Having located the line with "2200x1112 pixels. How", repeat it and all remaining lines of the records exactly. Pictures do not belong in the answer.

The input below:

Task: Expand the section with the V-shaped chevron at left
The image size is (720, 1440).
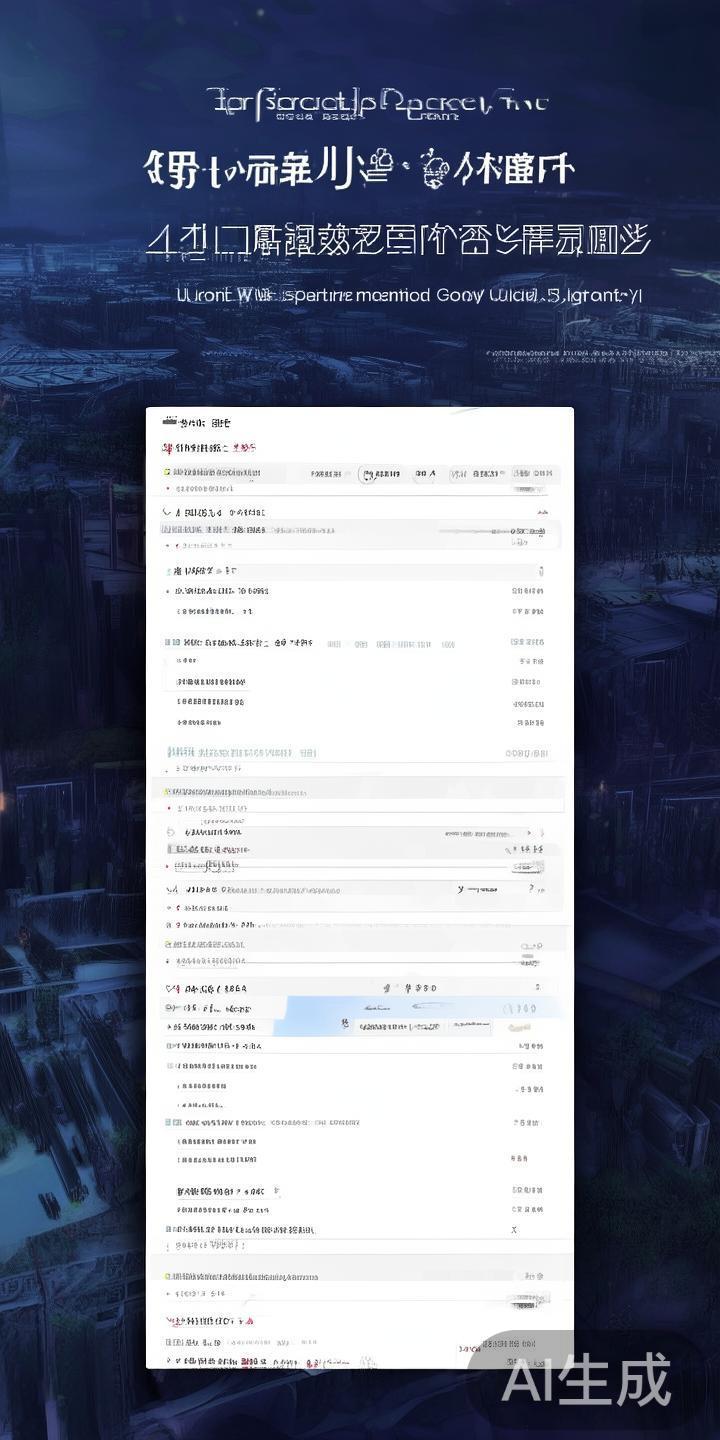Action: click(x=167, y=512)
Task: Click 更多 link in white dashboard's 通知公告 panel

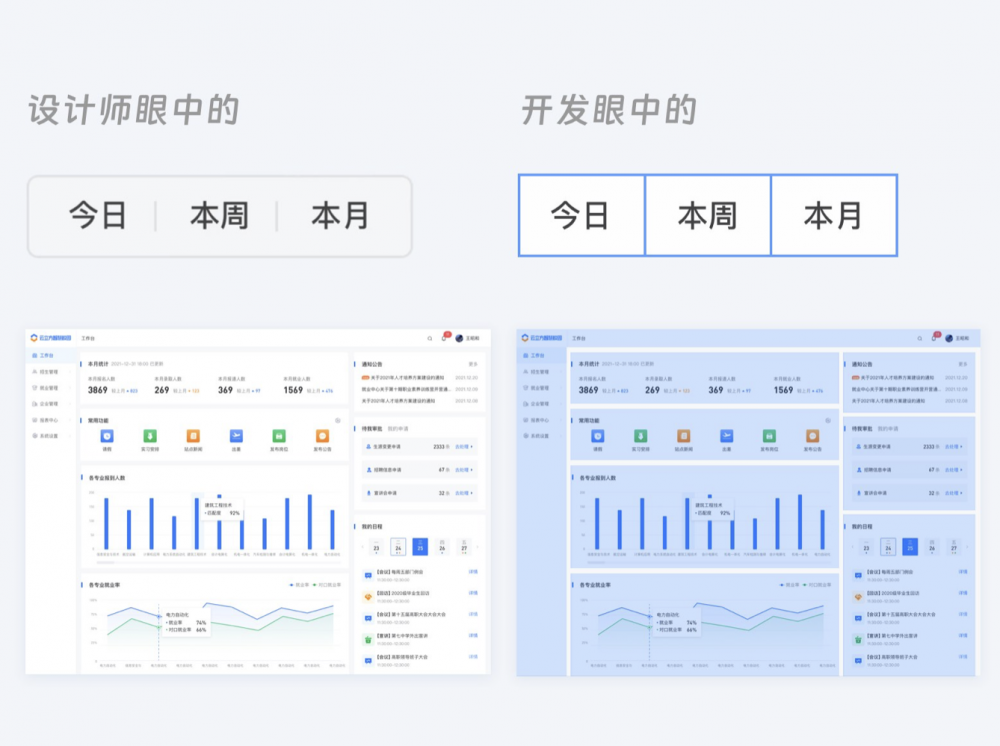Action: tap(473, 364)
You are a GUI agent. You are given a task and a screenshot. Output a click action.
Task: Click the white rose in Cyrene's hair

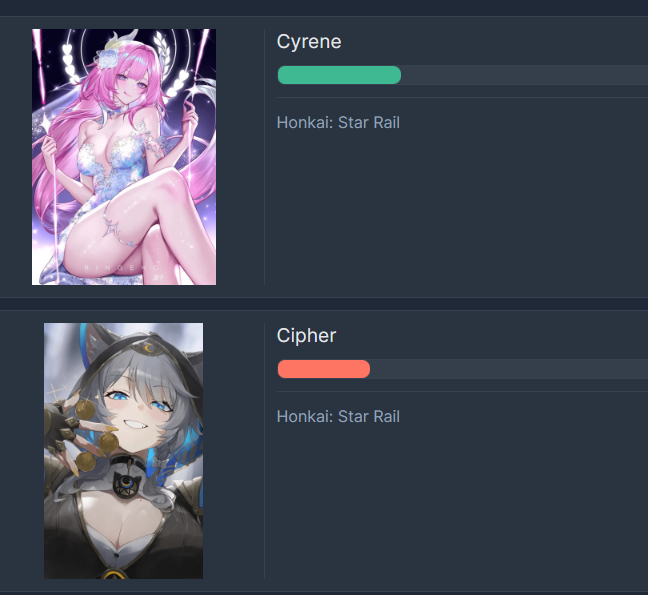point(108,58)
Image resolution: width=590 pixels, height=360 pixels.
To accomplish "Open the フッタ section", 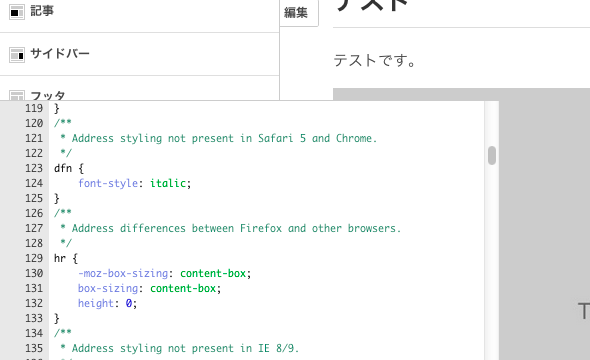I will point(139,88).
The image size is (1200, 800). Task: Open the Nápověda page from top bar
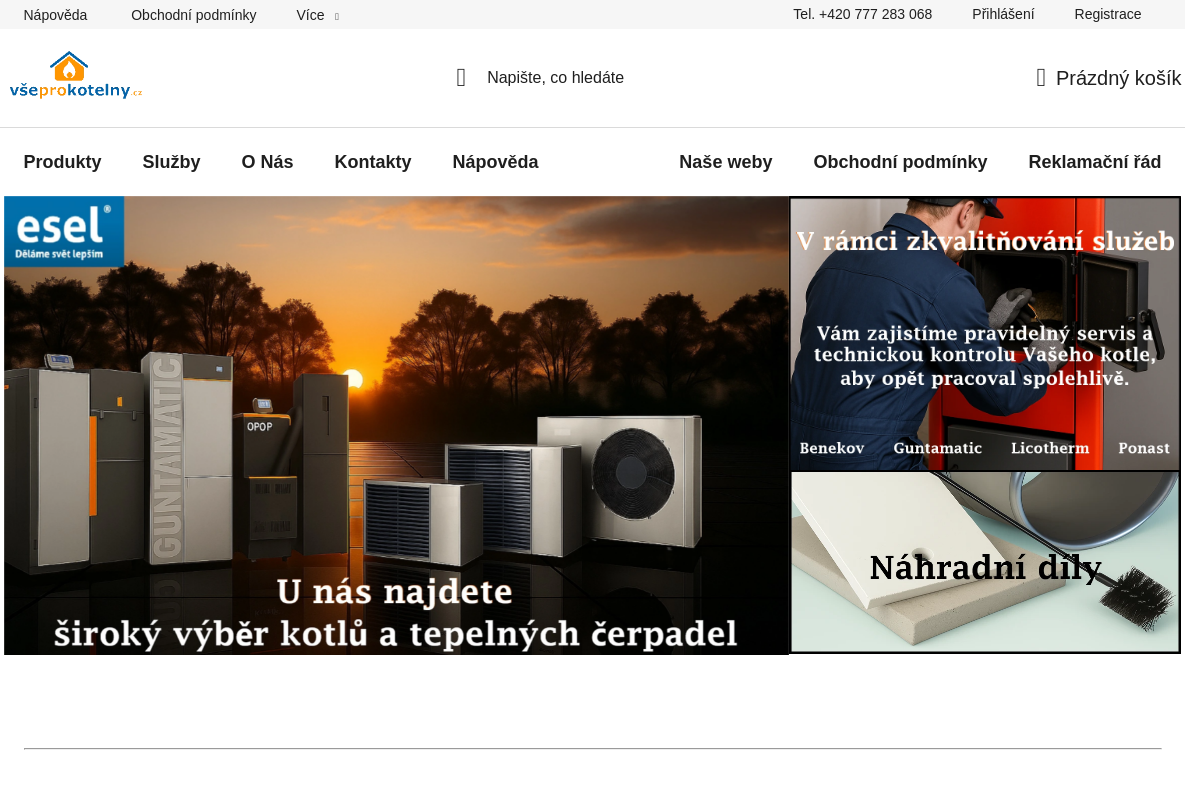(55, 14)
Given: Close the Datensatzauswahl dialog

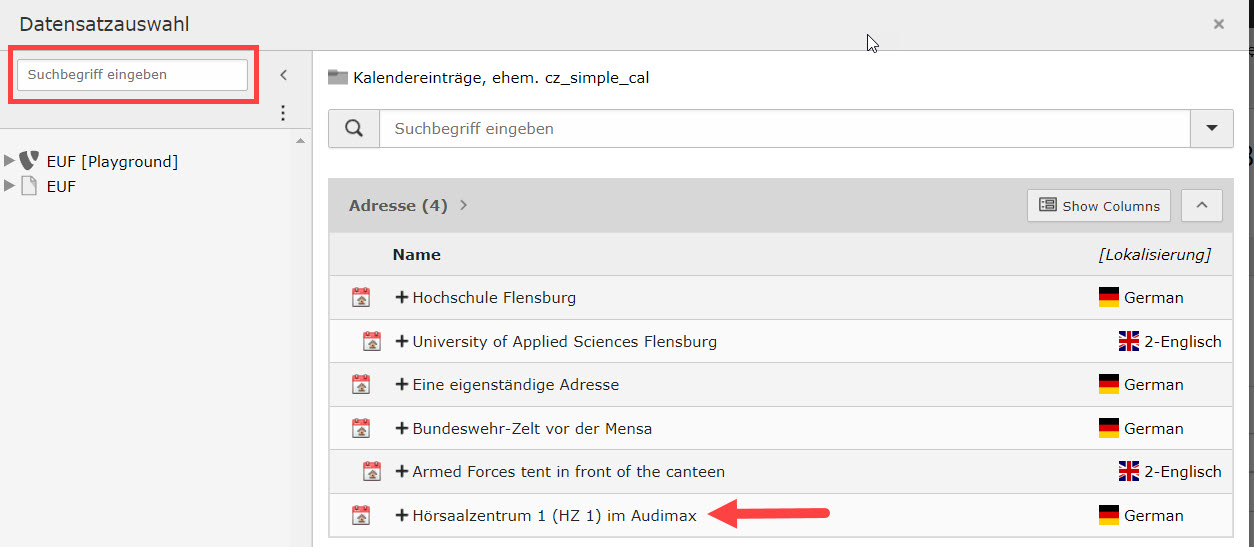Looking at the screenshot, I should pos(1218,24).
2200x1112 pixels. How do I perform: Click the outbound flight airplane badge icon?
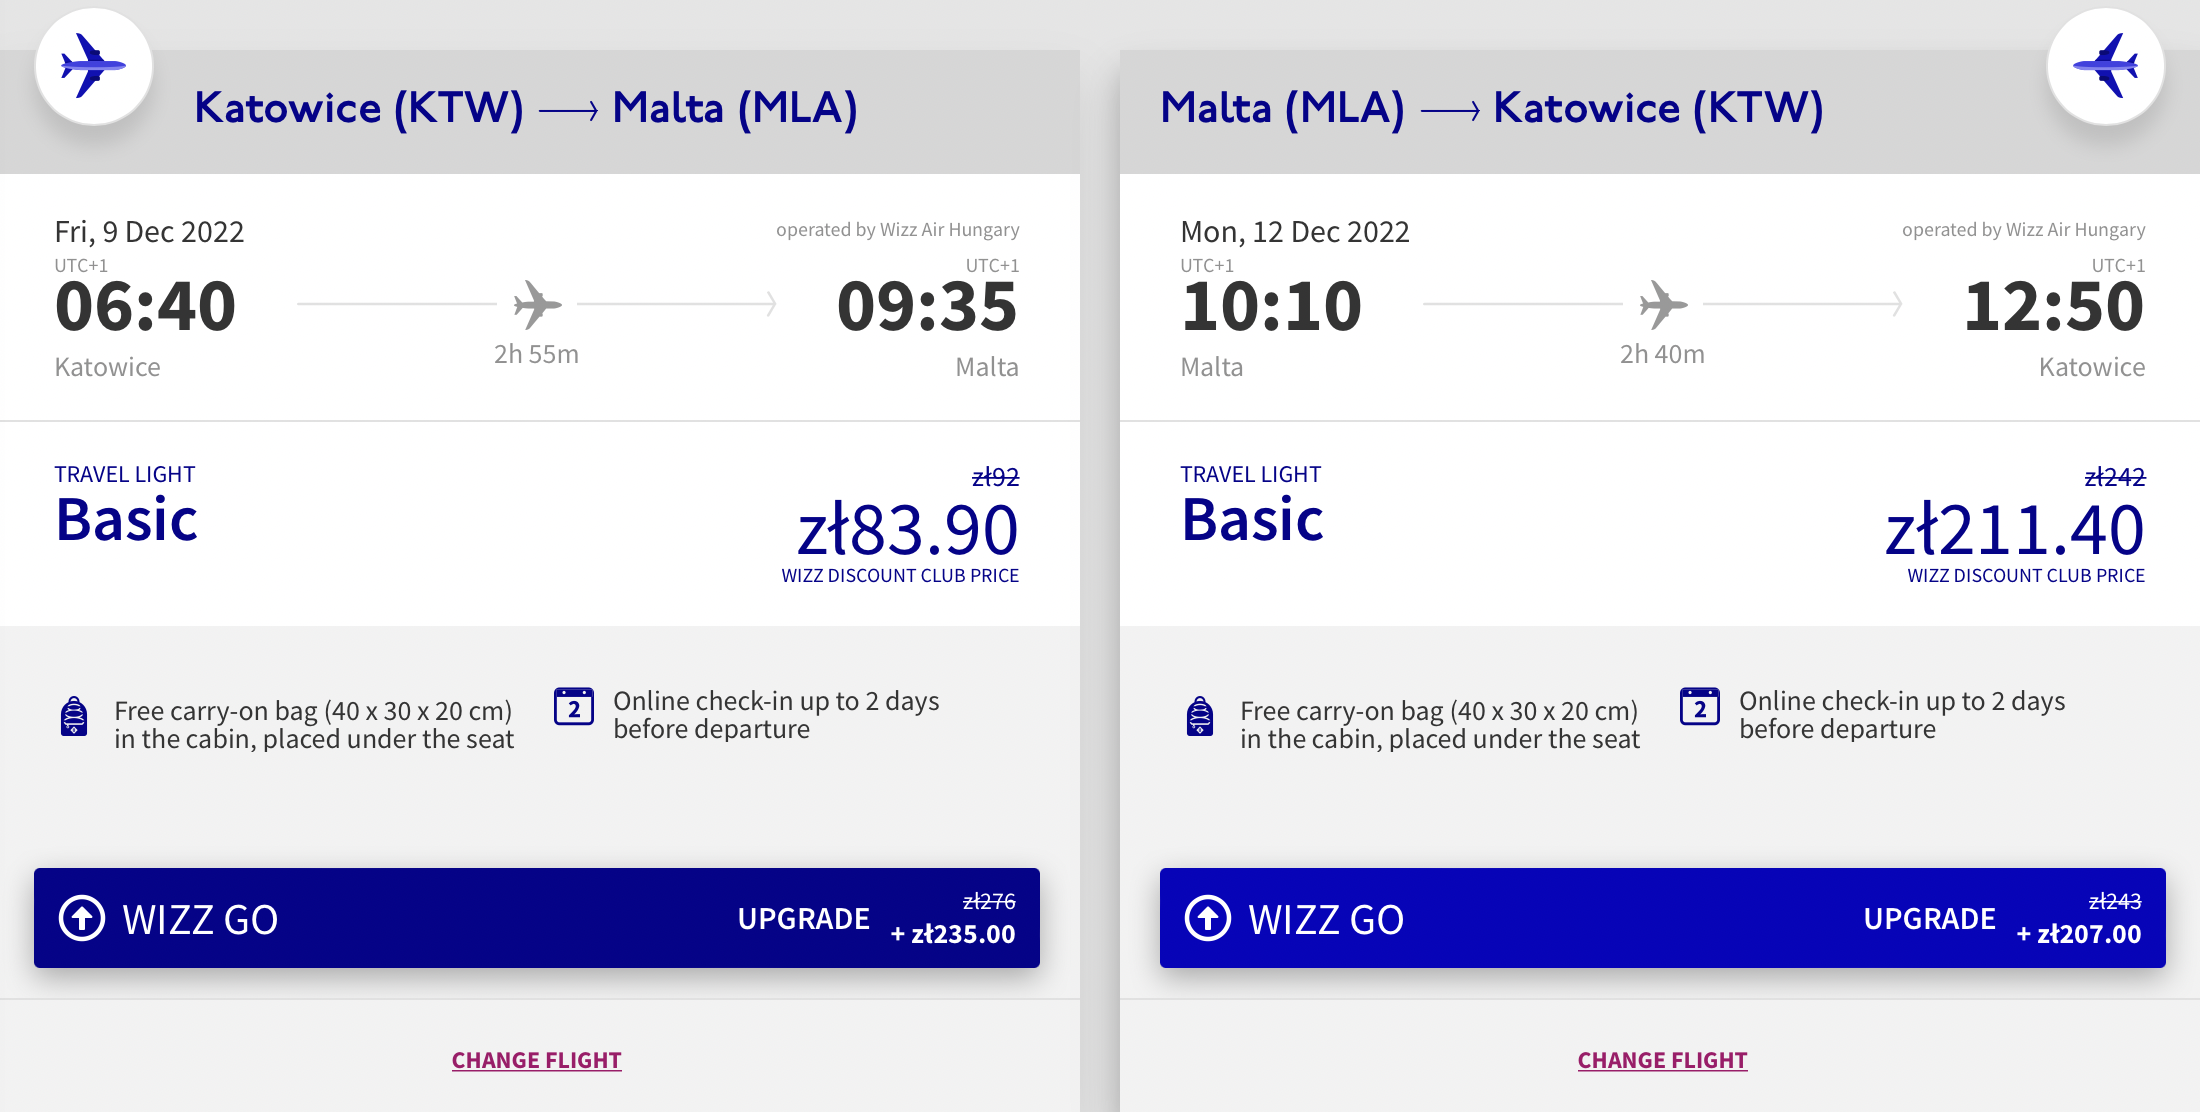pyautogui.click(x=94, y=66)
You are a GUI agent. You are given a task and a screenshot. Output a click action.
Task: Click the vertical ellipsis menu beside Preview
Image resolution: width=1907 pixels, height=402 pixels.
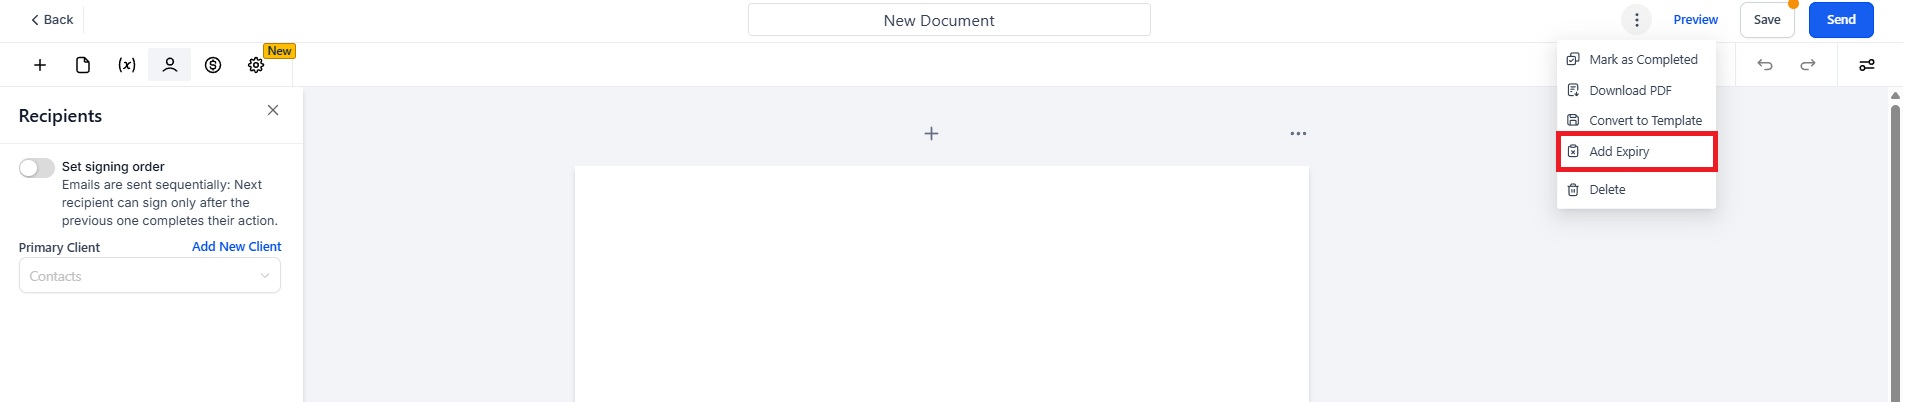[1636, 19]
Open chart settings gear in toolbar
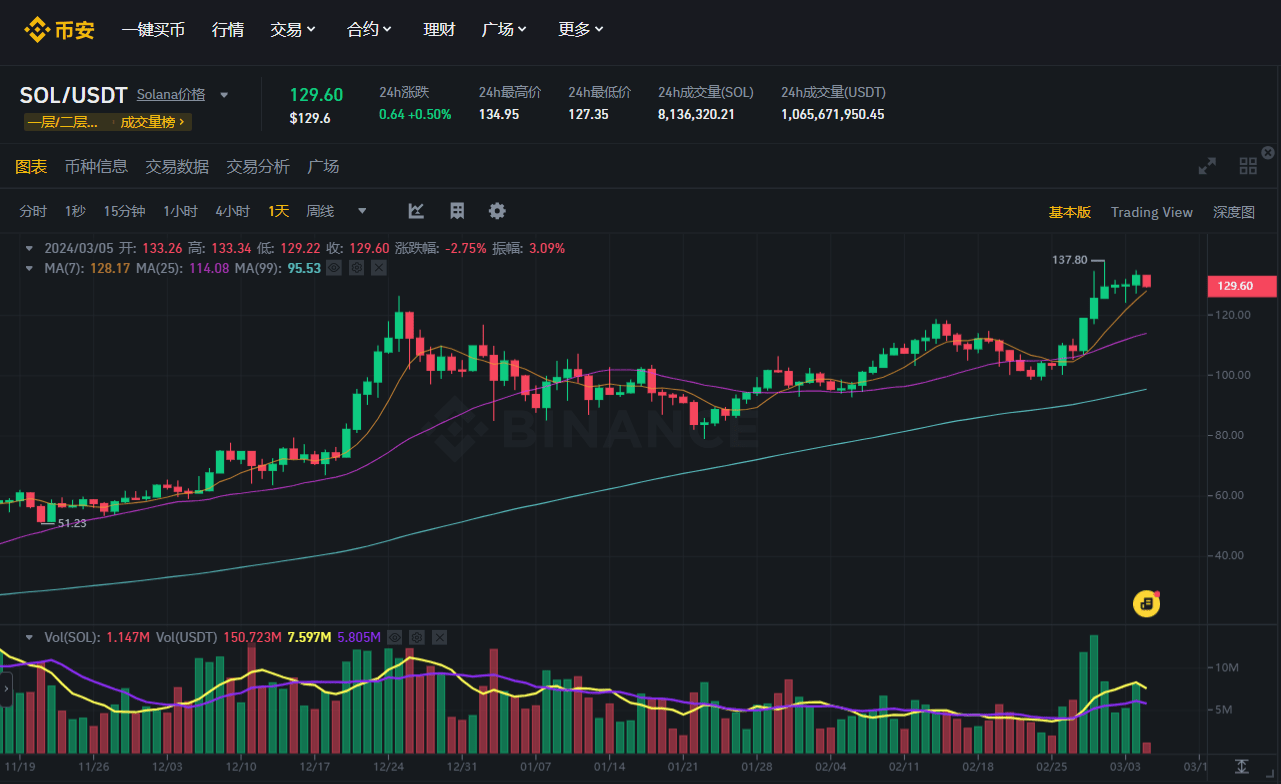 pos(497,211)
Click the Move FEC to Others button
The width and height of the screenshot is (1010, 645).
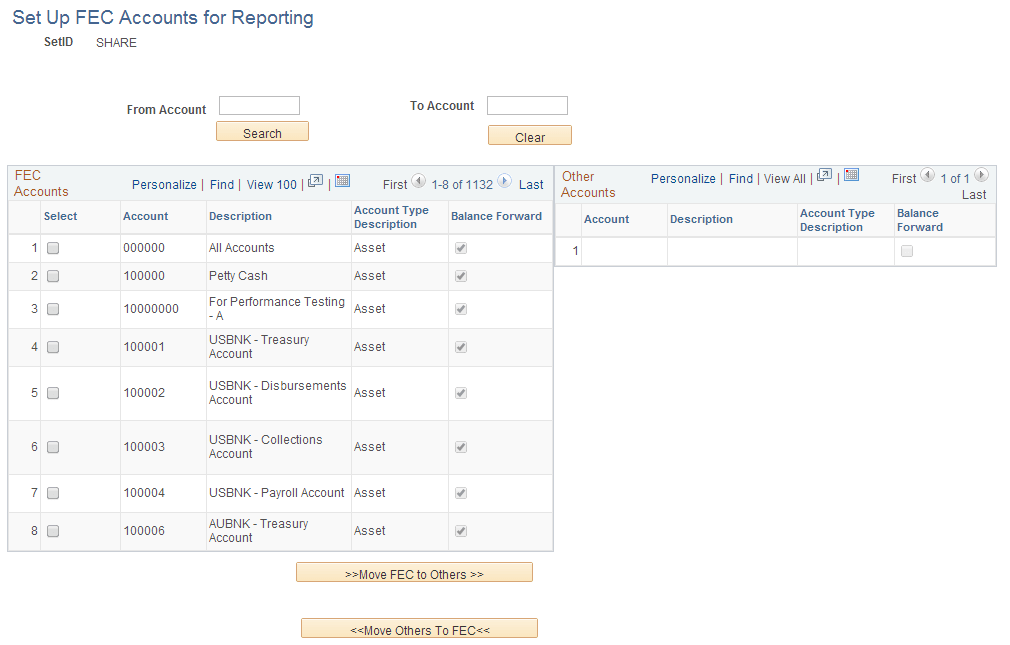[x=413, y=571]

End of The input.

§ **Exercise solution**:
2200x1112 pixels. How do I perform: Click the outbound flight airplane badge icon?
pyautogui.click(x=94, y=66)
You are a GUI agent. You are given a task and a screenshot. Output a click action.
Task: Click the vertical ellipsis menu beside Preview
Image resolution: width=1907 pixels, height=402 pixels.
[1636, 19]
Open chart settings gear in toolbar
 pos(497,211)
Click the Move FEC to Others button
The width and height of the screenshot is (1010, 645).
[x=413, y=571]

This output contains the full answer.